_What needs to be done_:
From the records below, transcribe only the lines running from the one with "Delivery Information (77, 1860)" through the one with "España (210, 2183)". Keep both of those end lines.
════════
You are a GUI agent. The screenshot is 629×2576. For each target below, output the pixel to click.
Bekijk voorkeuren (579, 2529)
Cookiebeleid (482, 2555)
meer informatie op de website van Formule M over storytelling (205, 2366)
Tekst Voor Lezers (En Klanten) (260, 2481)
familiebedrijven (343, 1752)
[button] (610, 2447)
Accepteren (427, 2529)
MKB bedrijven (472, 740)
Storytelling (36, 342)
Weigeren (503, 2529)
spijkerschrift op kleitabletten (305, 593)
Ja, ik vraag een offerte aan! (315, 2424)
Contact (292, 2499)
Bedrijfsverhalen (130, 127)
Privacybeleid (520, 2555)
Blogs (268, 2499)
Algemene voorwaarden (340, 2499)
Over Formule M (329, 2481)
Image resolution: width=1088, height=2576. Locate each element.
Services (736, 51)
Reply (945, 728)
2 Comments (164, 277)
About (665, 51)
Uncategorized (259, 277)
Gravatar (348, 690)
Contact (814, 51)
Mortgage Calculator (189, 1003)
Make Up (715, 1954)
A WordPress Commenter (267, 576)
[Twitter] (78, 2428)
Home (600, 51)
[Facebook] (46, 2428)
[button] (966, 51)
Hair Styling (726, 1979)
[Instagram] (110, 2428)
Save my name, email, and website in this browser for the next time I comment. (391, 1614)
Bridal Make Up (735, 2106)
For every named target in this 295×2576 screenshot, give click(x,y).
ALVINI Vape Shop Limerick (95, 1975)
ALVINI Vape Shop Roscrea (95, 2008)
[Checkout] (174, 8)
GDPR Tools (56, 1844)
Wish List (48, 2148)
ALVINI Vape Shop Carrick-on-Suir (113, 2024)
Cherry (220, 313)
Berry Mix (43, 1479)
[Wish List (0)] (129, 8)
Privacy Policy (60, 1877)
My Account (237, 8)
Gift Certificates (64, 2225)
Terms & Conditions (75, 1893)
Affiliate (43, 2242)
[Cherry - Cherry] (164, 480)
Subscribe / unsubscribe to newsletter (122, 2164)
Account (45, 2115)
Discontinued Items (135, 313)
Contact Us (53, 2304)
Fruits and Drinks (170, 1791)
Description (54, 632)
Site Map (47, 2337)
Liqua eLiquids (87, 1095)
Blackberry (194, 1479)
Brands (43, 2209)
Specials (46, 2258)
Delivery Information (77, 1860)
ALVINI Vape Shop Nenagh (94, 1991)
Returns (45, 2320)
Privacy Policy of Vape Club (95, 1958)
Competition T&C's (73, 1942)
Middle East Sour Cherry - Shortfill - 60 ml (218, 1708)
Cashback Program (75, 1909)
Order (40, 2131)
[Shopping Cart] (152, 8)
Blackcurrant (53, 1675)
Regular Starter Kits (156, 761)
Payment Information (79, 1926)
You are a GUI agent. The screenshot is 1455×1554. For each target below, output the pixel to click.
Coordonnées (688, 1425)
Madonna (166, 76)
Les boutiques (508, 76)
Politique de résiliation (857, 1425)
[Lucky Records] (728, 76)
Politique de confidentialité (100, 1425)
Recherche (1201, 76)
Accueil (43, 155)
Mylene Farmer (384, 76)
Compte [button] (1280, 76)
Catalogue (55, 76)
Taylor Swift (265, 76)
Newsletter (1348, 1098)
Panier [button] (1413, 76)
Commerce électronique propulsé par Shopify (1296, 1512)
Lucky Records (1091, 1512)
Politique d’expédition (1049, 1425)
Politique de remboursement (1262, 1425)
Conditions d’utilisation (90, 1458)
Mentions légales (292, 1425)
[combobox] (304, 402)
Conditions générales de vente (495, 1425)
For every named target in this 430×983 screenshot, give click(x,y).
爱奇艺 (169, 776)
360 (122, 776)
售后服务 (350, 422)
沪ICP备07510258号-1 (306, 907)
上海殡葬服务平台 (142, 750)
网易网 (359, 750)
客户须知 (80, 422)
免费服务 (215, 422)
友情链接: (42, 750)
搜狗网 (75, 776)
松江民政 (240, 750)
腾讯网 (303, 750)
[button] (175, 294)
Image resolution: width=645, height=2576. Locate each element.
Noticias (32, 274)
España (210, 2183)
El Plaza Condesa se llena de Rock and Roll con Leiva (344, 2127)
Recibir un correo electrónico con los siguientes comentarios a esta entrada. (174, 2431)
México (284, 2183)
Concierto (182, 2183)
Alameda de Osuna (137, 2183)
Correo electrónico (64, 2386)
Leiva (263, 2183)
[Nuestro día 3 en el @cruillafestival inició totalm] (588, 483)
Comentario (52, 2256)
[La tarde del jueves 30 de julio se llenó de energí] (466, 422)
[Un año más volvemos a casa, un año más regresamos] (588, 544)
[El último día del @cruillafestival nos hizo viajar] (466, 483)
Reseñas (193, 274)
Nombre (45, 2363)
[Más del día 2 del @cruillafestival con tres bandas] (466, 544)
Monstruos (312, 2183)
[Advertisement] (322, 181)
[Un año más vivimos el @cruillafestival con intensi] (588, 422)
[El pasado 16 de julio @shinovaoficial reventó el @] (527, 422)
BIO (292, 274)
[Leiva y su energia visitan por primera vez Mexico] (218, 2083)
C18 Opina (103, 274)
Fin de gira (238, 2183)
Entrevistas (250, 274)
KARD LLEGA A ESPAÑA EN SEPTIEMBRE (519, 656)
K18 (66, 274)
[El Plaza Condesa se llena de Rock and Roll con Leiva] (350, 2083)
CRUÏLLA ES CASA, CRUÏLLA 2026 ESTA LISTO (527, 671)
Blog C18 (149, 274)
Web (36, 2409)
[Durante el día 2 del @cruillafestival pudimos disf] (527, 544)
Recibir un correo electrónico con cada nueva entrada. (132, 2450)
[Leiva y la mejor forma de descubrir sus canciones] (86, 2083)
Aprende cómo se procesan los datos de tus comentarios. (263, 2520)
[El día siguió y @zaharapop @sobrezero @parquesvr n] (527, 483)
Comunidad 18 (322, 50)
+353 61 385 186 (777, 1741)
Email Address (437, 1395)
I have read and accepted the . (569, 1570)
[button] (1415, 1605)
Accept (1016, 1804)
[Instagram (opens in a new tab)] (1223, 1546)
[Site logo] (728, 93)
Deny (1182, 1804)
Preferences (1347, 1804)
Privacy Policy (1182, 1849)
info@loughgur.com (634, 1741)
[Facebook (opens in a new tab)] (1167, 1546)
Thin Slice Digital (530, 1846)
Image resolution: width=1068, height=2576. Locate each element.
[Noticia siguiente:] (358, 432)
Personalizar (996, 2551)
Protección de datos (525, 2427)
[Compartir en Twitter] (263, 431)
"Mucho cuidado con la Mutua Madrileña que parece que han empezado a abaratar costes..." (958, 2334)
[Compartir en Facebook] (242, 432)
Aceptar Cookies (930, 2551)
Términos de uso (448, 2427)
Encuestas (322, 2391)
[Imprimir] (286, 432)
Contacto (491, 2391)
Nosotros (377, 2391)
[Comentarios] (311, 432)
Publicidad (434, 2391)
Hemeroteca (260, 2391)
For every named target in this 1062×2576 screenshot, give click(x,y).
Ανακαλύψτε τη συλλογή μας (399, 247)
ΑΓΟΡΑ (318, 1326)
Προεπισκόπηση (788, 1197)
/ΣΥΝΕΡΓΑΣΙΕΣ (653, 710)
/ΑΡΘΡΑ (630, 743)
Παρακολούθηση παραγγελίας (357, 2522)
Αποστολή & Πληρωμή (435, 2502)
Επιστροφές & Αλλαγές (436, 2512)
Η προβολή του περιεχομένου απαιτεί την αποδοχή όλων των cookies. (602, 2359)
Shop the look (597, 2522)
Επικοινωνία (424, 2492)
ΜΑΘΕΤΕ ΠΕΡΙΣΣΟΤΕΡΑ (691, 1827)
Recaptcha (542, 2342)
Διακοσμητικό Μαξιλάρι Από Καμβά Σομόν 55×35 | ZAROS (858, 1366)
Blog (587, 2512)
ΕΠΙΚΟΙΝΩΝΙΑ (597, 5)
════════
_Answer to the exercise_:
Delivery Information (77, 1860)
ALVINI Vape Shop Nenagh (94, 1991)
Returns (45, 2320)
Privacy Policy of Vape Club (95, 1958)
Competition T&C's (73, 1942)
Middle East Sour Cherry - Shortfill - 60 ml (218, 1708)
Cashback Program (75, 1909)
Order (40, 2131)
[Shopping Cart] (152, 8)
Blackcurrant (53, 1675)
Regular Starter Kits (156, 761)
Payment Information (79, 1926)
You are a GUI agent. The screenshot is 1455×1554. For each target below, output the pixel to click.
Coordonnées (688, 1425)
Madonna (166, 76)
Les boutiques (508, 76)
Politique de résiliation (857, 1425)
[Lucky Records] (728, 76)
Politique de confidentialité (100, 1425)
Recherche (1201, 76)
Accueil (43, 155)
Mylene Farmer (384, 76)
Compte [button] (1280, 76)
Catalogue (55, 76)
Taylor Swift (265, 76)
Newsletter (1348, 1098)
Panier [button] (1413, 76)
Commerce électronique propulsé par Shopify (1296, 1512)
Lucky Records (1091, 1512)
Politique d’expédition (1049, 1425)
Politique de remboursement (1262, 1425)
Conditions d’utilisation (90, 1458)
Mentions légales (292, 1425)
[combobox] (304, 402)
Conditions générales de vente (495, 1425)
For every named target in this 430×983 screenshot, give click(x,y).
爱奇艺 (169, 776)
360 (122, 776)
售后服务 (350, 422)
沪ICP备07510258号-1 (306, 907)
上海殡葬服务平台 (142, 750)
网易网 (359, 750)
客户须知 (80, 422)
免费服务 (215, 422)
友情链接: (42, 750)
搜狗网 (75, 776)
松江民政 (240, 750)
腾讯网 (303, 750)
[button] (175, 294)
Image resolution: width=645, height=2576. Locate each element.
Noticias (32, 274)
España (210, 2183)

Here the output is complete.